Speech Synthesis Method for Spoken Dialogue System and Psychological Assessment of Synthetic Speech
Hideki KASUYA, Chang-Sheng YANG, Wen DING, Jin-Lin Lu,
Yoshihisa WATANABE, and Takamitsu MATSUSHITA
Department of Electrical and Electronic Engineering,
Utsunomiya University
2753 Ishii-machi, Utsunomiya 321, JAPAN
e-mail: kasuya@ustunomiya-u.ac.jp
In order to encourage comfortable spoken dialogue between man and
machine, synthetic speech generated by a voice response system
must sound natural and should have variable voice qualities and prosodies
depending on the situation of dialogue. A formant-type speech synthesizer
has a significant advantage over an LPC- or cepstrum-based synthesis method
in that it inherently possesses an ability of manipulating voice qualities
associated with voice source properties independently of the ones related
to the vocal tract transfer characteristics.

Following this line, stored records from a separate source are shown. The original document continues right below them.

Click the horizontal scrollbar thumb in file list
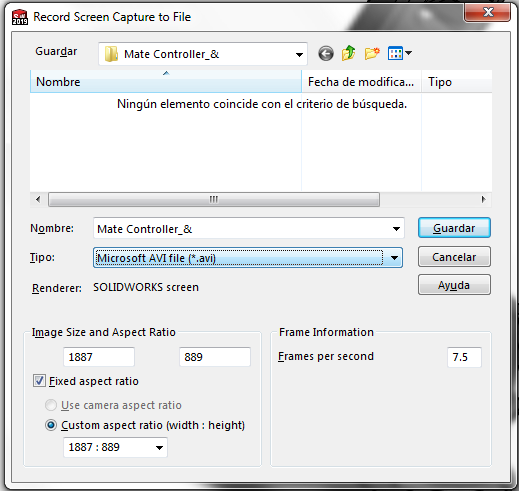 214,199
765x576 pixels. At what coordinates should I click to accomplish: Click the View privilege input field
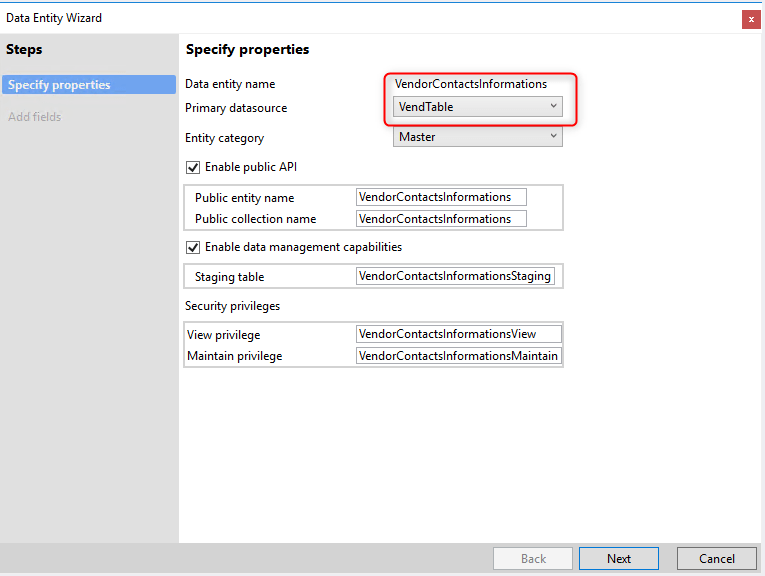pos(459,334)
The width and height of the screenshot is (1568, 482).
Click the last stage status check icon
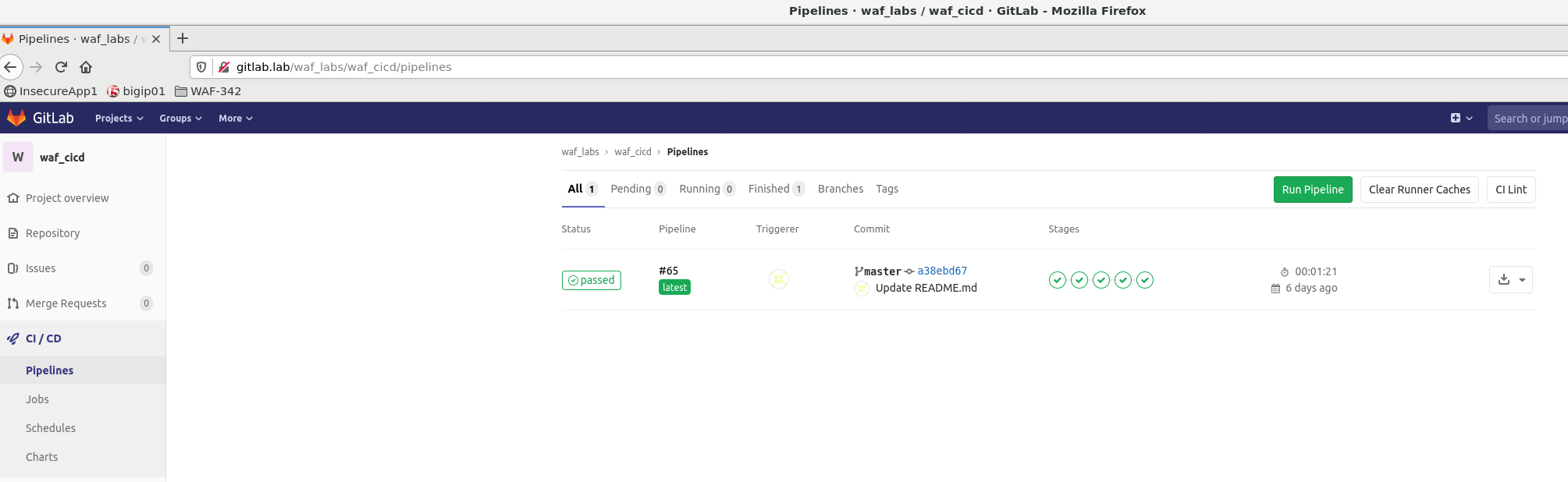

A waveform concatenative
method as PSOLA has recently shown to be able to generate natural sounding
synthetic speech as long as a sufficiently large number of waveform segments
are prepared to cope with considerable variations of the speech waveforms
occurring in ordinary spoken dialogue. However, in order to make it possible
to change voice qualities of synthetic speech with this method, an immense
number of waveform entries are needed, leading to an unrealistic situation.
We believe that a synthesizer based on the source-filter model is only a
realistic solution to the flexible control of voice-quality and prosodic
variations of synthetic speech.
The formant-type synthesizer that realizes the source-filter model,
however, has long been suffering from generating unnatural sounding speech
quality, primarily due to incomplete strategies employed in controlling
formant and source parameters of a synthesizer. In order to overcome this
flaw, while preserving its advantage, we have proposed a concatenative
formant-type synthesizer based on formant/antiformant parameter templates
of VCV (vowel-consonant-vowel) segments.
In this method, a stable algorithm is essential to extract
formant/antiformant and voice source parameters simultaneously from
natural speech of a target speaker. We have devised a novel adaptive
pitch-synchronous analysis method to estimate simultaneously vocal
tract (formant/antiformant) and voiced source parameters. We use the
parametric Rosenberg-Klatt model to generate a glottal waveform and an
autoregressive-exogenous (ARX) model to represent a voiced speech
production process. The Kalman filter algorithm is used to estimate
the formant/antiformant parameters from the coefficients of the ARX
model, and the simulated annealing method is employed as a nonlinear
optimization approach to estimate the voice source parameters. The
two approaches work together in a system identification procedure to
find the best set of the parameters of both the models. The new
method has been compared using synthetic speech with some other
approaches which have so far been proposed, in terms of accuracy of
estimated parameter values and has proved to be superior. We also
have shown that the proposed method can estimate accurately the
parameters from natural speech sounds.
Preliminary experiments have been performed to synthesize a few
Japanese sentences consisting of various voiced consonants and vowels
including three types of nasal consonants. All the VCV segments
appearing in the sentences were pronounced in the carrier sentence,
"sorewa VCV desu" (that is VCV). VCV sound segments of an appropriate
duration were edited out of the sentence utterances and were subjected to
the analysis of the formant/antiformant and voice source parameters by the
proposed method. The parameter sequences of all the VCV segments were stored
as the templates. VCV parameter templates were then concatenated according
to an input text and edited on the basis of the isochronism principle of
Japanese moraic durations. F0 contours measured from the sentence utterances
were directly used to control F0 pattern of the synthetic speech. Informal
perceptual evaluation test of the synthetic speech has shown quite natural.